Activity: Your answer must be the lines from the first record through the line that contains "Viewport: 1000px width, 492px height.", copied exactly and without any pictures.

Records to use:

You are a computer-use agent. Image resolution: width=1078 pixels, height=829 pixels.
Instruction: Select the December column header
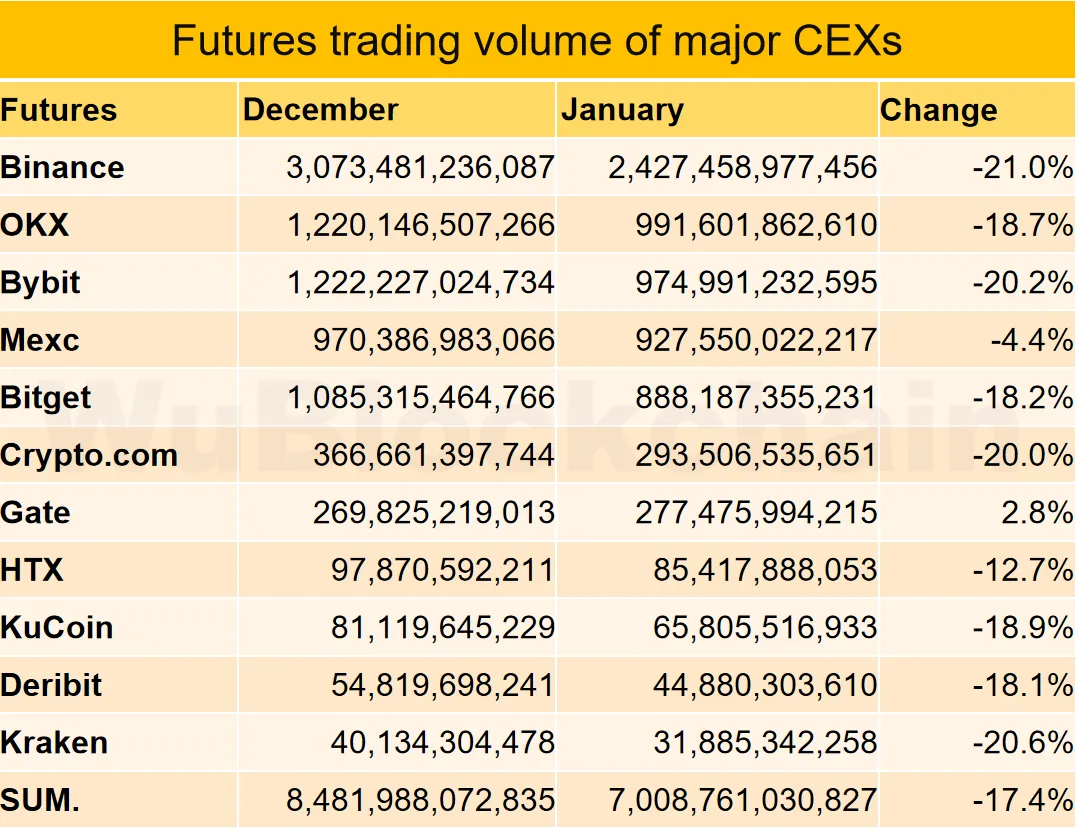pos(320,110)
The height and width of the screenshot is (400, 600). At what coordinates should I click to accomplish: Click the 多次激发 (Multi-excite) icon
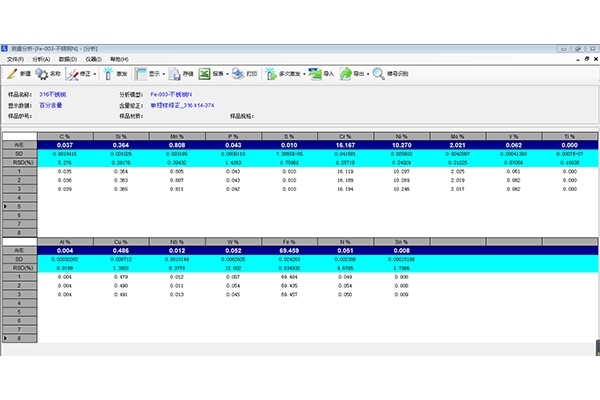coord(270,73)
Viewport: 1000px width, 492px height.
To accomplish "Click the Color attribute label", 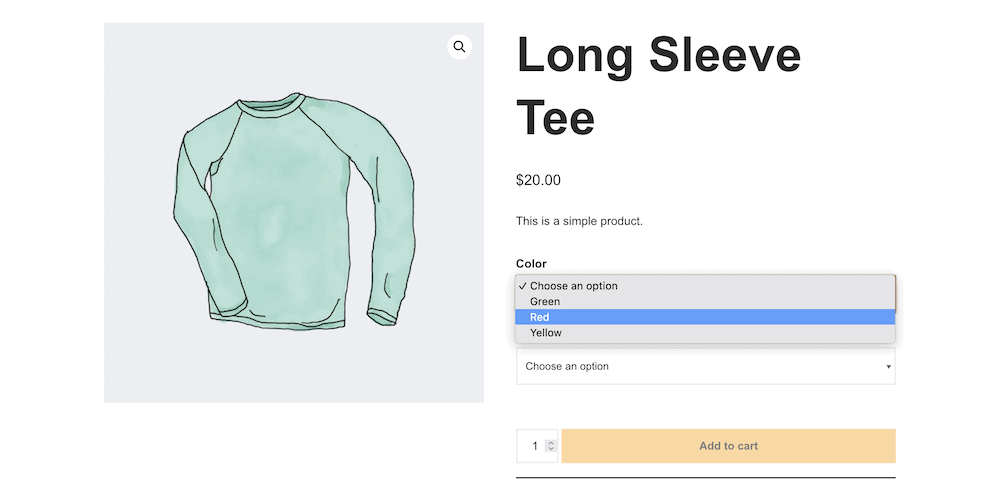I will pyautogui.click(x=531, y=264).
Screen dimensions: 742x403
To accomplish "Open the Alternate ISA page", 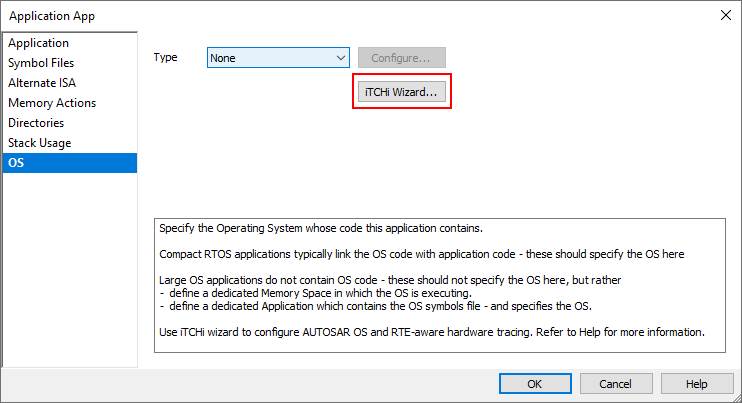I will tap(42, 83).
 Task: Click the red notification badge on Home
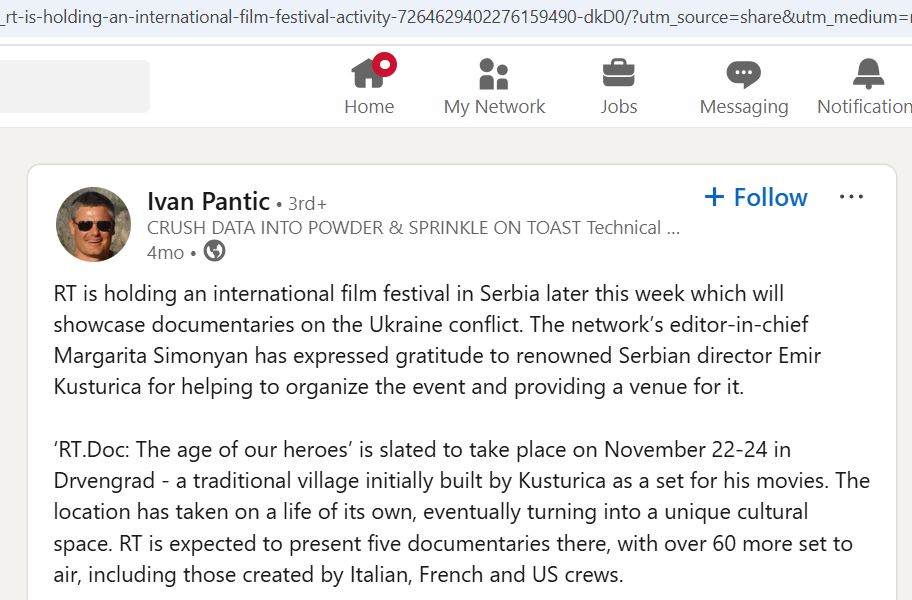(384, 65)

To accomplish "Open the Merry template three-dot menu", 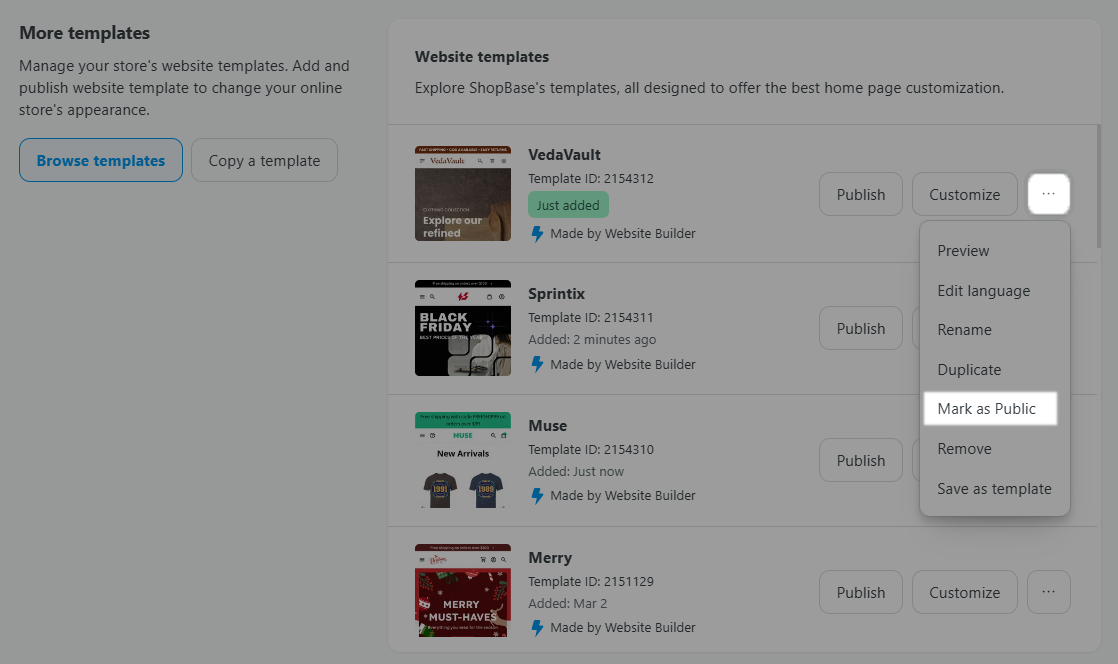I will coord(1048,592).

Exercise response:
You are a computer-use agent. Image resolution: width=1078 pixels, height=829 pixels.
Instruction: Select the December column header
pos(320,110)
The height and width of the screenshot is (400, 600). At what coordinates should I click to accomplish: Click the 多次激发 (Multi-excite) icon
coord(270,73)
Viewport: 1000px width, 492px height.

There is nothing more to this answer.